- Born: 4 March 1879 Roag, Isle of Skye, Scotland
- Died: 6 February 1953 (aged 73)
- Body discovered: Hyden, Kentucky
- Other names: Mac, Ann of Appalachia Annie P. MacKinnon
- Education: School of Nursing, Ayr County Hospital Queen’s District Nursing and Midwifery, Edinburgh
- Occupations: nurse, midwife, hospital superintendent
- Awards: Croix de Guerre

= Ann MacKinnon =

Scottish nurse (1879–1953)

Ann MacKinnon, also Annie P. MacKinnon, (1879–1953) was a decorated Scottish nurse and midwife. During the World War I she joined the French Flag Nursing Corps and served in France and was awarded the Croix de Guerre for bravery. After the war she remained in France before moving to the United States to work for the Frontier Nursing Service in Kentucky.

== Early life and education ==
MacKinnon was born on the 4 March 1879 in Roag, Isle of Skye to Georgina Urquhart and John MacKinnon. She was educated at Dunvegan Primary School on Skye before moving to the central Scotland to train as a nurse. She spent four years at the School of Nursing in Ayr County Hospital then went on to gain the Queen's District Nursing and Midwifery qualification in Edinburgh. MacKinnon worked as a probationer nurse in Braehead Cottage Hospital, Dumbarton from 1901.

== Career ==

=== Army career in France ===
In 1914, MacKinnon joined the French Flag Nursing Corps and soon after travelled to France as the World War I intensified. She and the other "British Nurses in France" were on the Front Line. In 1918 MacKinnon was awarded the Croix de Guerre for bravery during the Third Battle of the Aisne. This was recorded by The Times newspaper and The British Journal of Nursing: "Following is the citation of the French army conferring the Croix de Guerre on Miss Annie Mackinnon, a British nurse attached to the French Flag Nursing corps. A nurse who under the difficult circumstances of the withdrawal of the ambulance under enemy fire continued to attend the sick and wounded up to the last minute with remarkable courage and thus demonstrating the three years that she has devoted herself to the French soldiers."Following the war MacKinnon remained in France working in Marseille and Paris for the Rockefeller Foundation which was part of the relief effort sending food supplies to the European continent. Her main role was to educate a group of French girls about nursing, including tuberculosis and infant welfare.

=== Career in America ===
MacKinnon travelled to the United States on the SS Mormacswan, arriving in New York in 1928. She worked in Beech Fork Nursing Centre and the Hyden Hospital, Kentucky. Mary Breckinridge appointed MacKinnon superintendent of Hyden Hospital in 1929. MacKinnon held this post until 1940, when she travelled to Europe during World War II, returning to the United States and the role in 1948. Hayden Hospital was part of the newly created the Frontier Nursing Service (FNS) which included midwives in their team of public health services and covered a population of close to 10,000 people. The Frontier Nursing Service established six outposts in the Appalachian Mountains in eastern North America and was established by Breckinridge after she travelled to the Highlands and Islands of Scotland to see how healthcare is provided in rural locations. Her goal was to replicate the Highlands and Islands Medical and Nursing Service model in the Appalachian area of the United States. MacKinnon became known as Ann of Appalachia and rode a mule called Tenacity to work.

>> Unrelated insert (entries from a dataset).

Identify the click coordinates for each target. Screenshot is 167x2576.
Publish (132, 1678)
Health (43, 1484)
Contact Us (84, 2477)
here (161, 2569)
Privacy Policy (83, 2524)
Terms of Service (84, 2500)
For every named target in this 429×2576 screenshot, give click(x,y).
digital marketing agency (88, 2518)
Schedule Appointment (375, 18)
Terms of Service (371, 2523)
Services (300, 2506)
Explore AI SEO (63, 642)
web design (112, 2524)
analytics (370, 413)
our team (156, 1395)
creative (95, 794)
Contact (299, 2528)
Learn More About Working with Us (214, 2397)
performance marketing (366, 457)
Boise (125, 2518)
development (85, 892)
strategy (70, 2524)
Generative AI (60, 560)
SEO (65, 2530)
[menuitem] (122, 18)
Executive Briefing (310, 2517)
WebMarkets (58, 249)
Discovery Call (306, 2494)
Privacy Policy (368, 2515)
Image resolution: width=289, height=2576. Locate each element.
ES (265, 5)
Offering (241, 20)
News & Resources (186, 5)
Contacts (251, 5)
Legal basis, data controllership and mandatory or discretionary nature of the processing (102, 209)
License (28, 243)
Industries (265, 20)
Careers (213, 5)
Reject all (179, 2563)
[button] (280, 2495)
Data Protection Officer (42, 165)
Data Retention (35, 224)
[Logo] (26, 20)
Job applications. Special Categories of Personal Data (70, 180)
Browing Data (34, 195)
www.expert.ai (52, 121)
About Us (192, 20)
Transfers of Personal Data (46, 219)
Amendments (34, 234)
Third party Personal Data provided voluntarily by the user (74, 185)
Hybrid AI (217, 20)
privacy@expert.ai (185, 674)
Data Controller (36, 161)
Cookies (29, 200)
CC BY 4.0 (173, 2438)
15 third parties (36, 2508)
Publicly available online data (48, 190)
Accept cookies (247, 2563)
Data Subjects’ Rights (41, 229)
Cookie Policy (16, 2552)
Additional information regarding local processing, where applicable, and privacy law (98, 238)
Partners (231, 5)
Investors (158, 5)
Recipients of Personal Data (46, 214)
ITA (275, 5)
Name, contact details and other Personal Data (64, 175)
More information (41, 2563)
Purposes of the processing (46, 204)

In 1930, along with Breckinridge, MacKinnon was a founding member of The Kentucky State Association of Midwives. This was the first association of midwives in the United States.

== Death ==
MacKinnon died of a heart attack on 6 February 1953 in Hyden, Kentucky. She is buried at Wendover, Kentucky.

== Honours ==
She was awarded the Croix de Guerre for bravery during World War I.